Dr. Funfar contributed a chapter, titled “Out of Trauma Comes Strength: The Trauma-Informed Positive Education (TIPE) Model,” for the book, “Strategies and Methods for Implementing Trauma-Informed Pedagogy,” which was released this fall.
According to the publisher IGI Global, the reference book “explains the effects of trauma and the ways in which it manifests in children, explores resources and community options to support children who have experienced trauma, presents strategies to help students who have experienced trauma to learn in the classroom, and teaches the management of behaviors in positive ways to cultivate a community of learners.”
On the surface, the topic would appear unusual for a mathematics teacher. However, as Dr. Funfar explains, his commitment to students goes well beyond numbers and equations.
“I have always appreciated that while teaching content is important, it is not everything that a teacher must address in their classroom,” he said. “Students cannot learn the content if they have significant stressors present either inside or out of school. Often these stressors include traumatic experiences or events in their lives, so it is important to address how to manage trauma and focus on the whole child.”
His research for the chapter has spurred some significant changes to his approach in the classroom this year.
“Every day my students and I go through a ‘practice of presence’ (POP) at the start of class, encouraging students to become more present in the moment,” he said. “This happens even on days students take assessments to help them develop mindfulness, which can be used as intervention to address the psychological and physical symptoms of trauma.”
In addition to teaching mathematics, Dr. Funfar helps to lead the high school’s Junior Mentor Program, which empowers students in grade 11 to assist ninth graders with the transition from middle school to high school.
“This work has only reinforced the importance of the mission of the junior mentor program to build relationships, foster genuine concern, and promote student success for our ninth-graders,” he said. “Relationship building in particular is vital for trauma-affected students because without a sense of belonging, students often cannot develop the skills to effectively manage their emotions in a healthy way.”
Given the ongoing challenges of living through a global pandemic, Dr. Funfar’s research and writing are incredibly relevant.
“With the COVID-19 pandemic, it can be argued that everyone has experienced a shared traumatic event,” Dr. Funfar said. “The trauma can be smaller (e.g., not seeing as many friends, not sitting directly next to your friends during lunch, etc.) or much larger (e.g., loss of a loved one, isolation due to significant health concerns, etc.). With that being said, it is incredibly important that K-12 education does not just acknowledge the trauma caused by COVID-19, but actively engages in helping all members of the educational community manage it in a healthy manner.”
While the pandemic has created numerous challenges and struggles, Dr. Funfar offers that there are opportunities for growth and healing.

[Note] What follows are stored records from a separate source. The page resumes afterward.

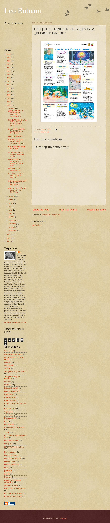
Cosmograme (9, 415)
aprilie (11, 203)
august (11, 217)
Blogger (64, 518)
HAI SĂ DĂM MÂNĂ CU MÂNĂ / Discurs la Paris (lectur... (16, 131)
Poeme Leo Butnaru (11, 455)
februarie (12, 196)
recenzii (7, 474)
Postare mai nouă (40, 209)
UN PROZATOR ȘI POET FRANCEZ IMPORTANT (17, 183)
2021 (9, 98)
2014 (9, 74)
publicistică (8, 471)
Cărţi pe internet (10, 400)
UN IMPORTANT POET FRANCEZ (16, 148)
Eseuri (6, 421)
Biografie (7, 382)
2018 (9, 88)
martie (11, 200)
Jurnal (6, 432)
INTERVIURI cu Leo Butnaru (14, 427)
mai (10, 207)
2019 (9, 91)
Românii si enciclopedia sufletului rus (12, 481)
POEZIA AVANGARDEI (12, 458)
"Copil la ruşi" (9, 351)
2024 (9, 235)
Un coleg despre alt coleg (13, 493)
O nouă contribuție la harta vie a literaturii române (16, 154)
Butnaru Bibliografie (11, 388)
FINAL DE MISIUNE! (15, 136)
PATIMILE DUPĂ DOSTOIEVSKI (14, 169)
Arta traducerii (9, 365)
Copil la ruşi (45, 132)
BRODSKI (7, 385)
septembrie (13, 220)
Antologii (7, 362)
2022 (9, 102)
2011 (9, 64)
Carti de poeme (9, 397)
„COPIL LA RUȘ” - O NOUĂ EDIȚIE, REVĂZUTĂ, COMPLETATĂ (15, 113)
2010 (9, 61)
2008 (9, 54)
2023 (9, 105)
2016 (9, 81)
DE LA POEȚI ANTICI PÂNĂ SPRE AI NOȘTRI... (16, 176)
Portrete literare (9, 461)
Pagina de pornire (68, 209)
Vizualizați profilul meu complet (15, 323)
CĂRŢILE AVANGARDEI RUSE (15, 404)
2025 (9, 238)
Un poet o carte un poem (13, 496)
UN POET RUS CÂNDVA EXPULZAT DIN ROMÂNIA (17, 190)
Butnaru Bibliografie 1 (12, 391)
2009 (9, 57)
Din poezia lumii (10, 418)
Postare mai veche (96, 209)
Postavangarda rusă (11, 464)
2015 (9, 78)
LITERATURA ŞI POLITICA (14, 447)
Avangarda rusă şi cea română (15, 372)
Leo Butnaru (23, 11)
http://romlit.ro (36, 225)
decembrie (13, 230)
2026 (9, 242)
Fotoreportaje (9, 424)
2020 (9, 95)
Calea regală (8, 394)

“Trauma is often viewed from a deficit perspective or a problem that has to be fixed. In reality, more recent research suggests that when addressed in a healthy manner, trauma can be used as an opportunity to learn, grow, and heal,” Dr. Funfar said. “I am very proud to work in a district that values the whole child and with colleagues who care deeply about their students' well-being.”

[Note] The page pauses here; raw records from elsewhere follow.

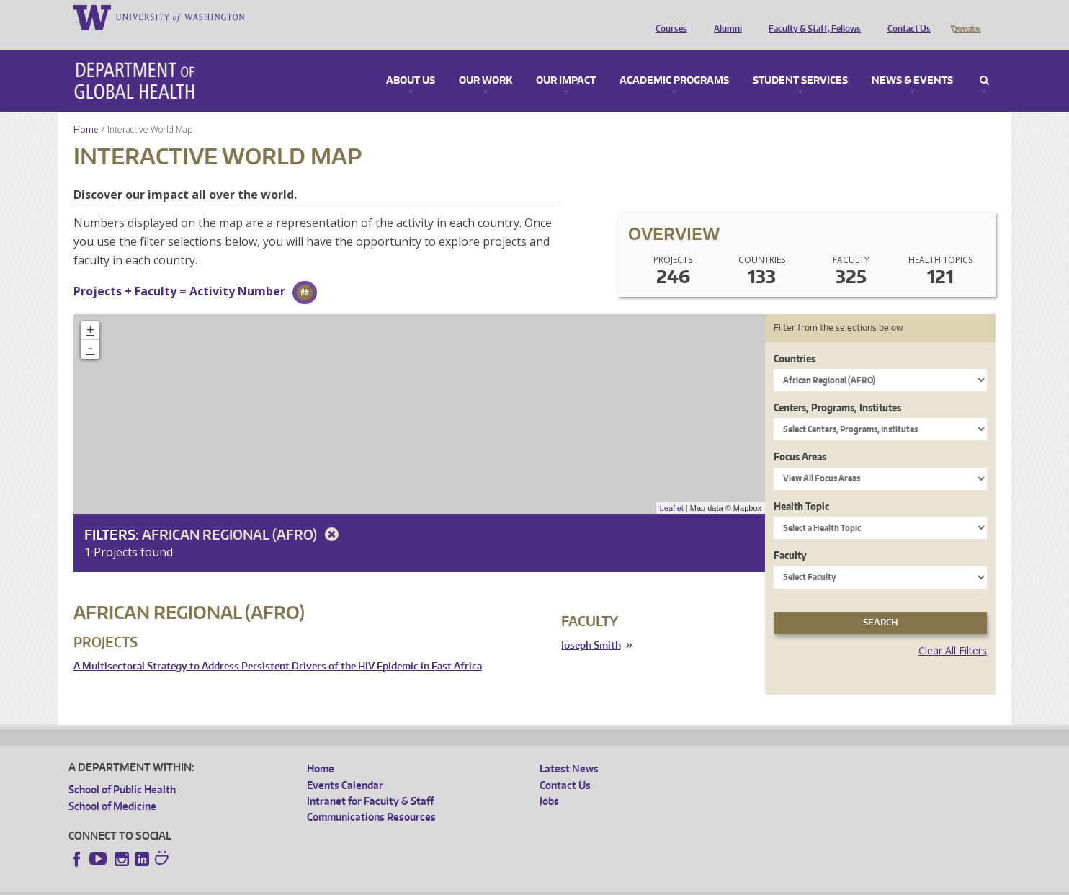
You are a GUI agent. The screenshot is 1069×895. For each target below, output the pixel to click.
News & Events (912, 60)
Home (86, 109)
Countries (794, 338)
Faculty (790, 535)
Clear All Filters (952, 630)
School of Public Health (122, 769)
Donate (965, 16)
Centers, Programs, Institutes (837, 387)
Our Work (485, 60)
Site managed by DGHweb (403, 883)
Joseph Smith (591, 625)
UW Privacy (259, 883)
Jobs (549, 781)
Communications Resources (371, 797)
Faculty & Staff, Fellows (811, 16)
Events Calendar (345, 765)
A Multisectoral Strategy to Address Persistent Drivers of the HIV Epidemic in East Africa (277, 646)
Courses (668, 16)
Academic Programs (674, 60)
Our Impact (566, 60)
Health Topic (801, 486)
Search (984, 60)
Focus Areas (800, 436)
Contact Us (905, 16)
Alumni (724, 16)
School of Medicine (112, 786)
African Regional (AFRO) (243, 514)
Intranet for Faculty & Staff (370, 781)
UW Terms (318, 883)
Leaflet (672, 488)
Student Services (800, 60)
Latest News (569, 748)
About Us (410, 60)
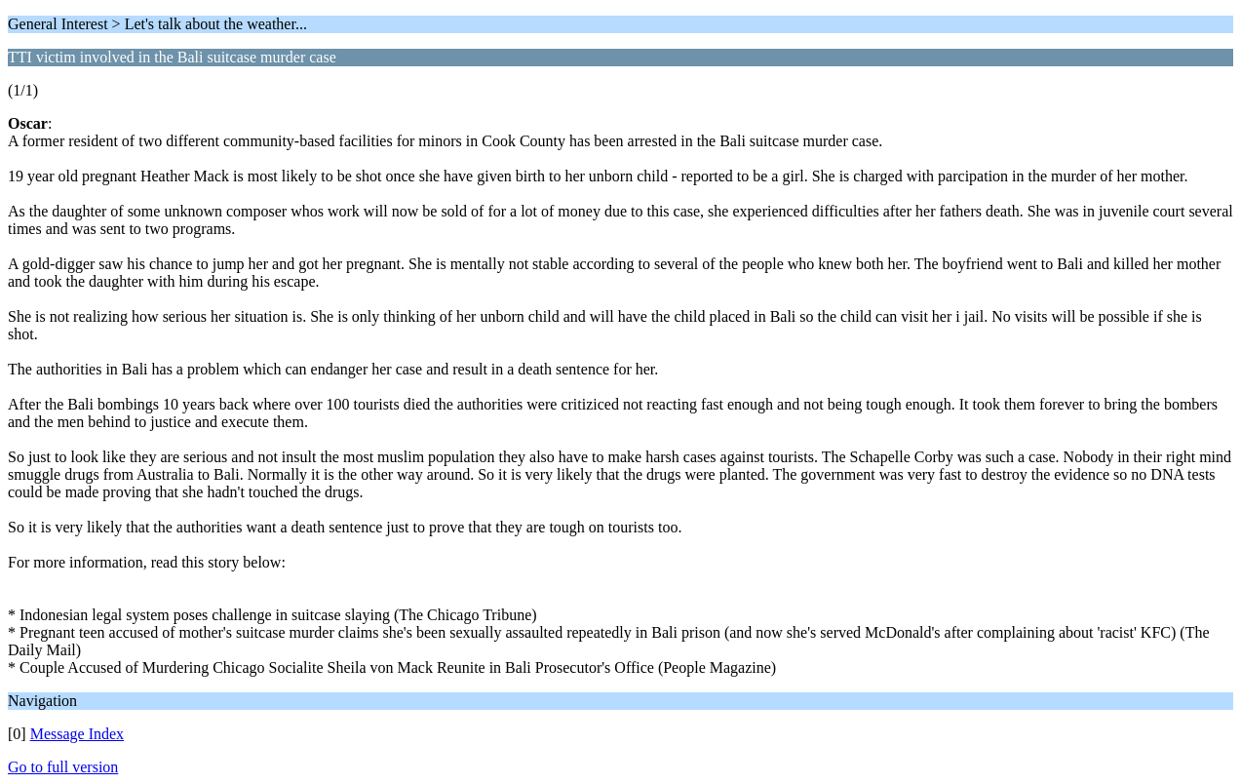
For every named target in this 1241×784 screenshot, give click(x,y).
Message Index (77, 733)
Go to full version (63, 767)
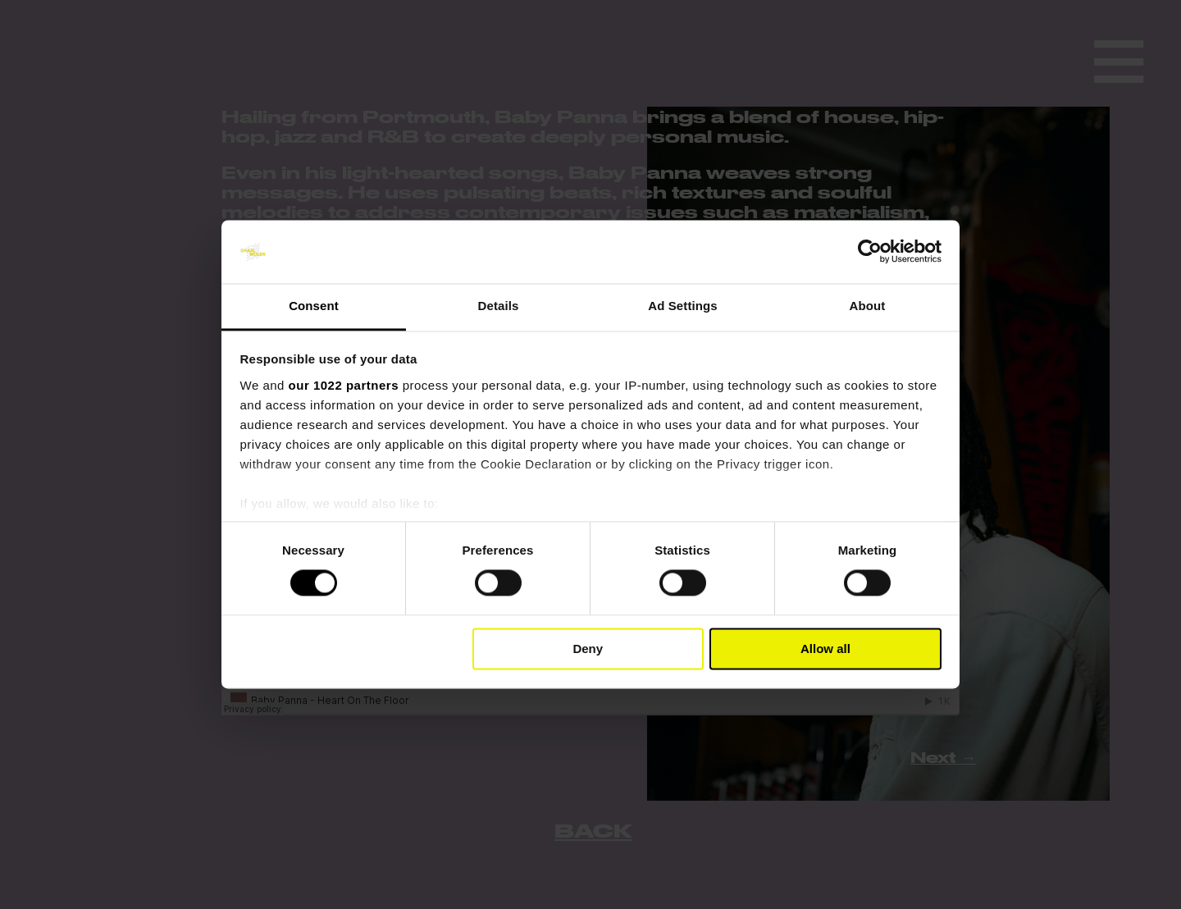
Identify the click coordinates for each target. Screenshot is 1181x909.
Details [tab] (498, 306)
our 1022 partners (344, 385)
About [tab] (868, 306)
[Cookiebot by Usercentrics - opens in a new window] (870, 252)
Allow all (825, 648)
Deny (587, 648)
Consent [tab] (314, 306)
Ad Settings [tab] (682, 306)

Dr. Funfar, who joined the Upper St. Clair High School faculty in 2007, holds a bachelor’s degree in mathematics along with minors in physics and religious studies from Saint Vincent College. He earned a master's degree in instructional leadership as well as a doctorate in instructional management and leadership from Robert Morris University.
“Not only am I proud of Mike's scholarship, but I am particularly excited about the relevance of this content to our pandemic response to children's school experiences,” Dr. Timothy Wagner, Upper St. Clair High School principal, said.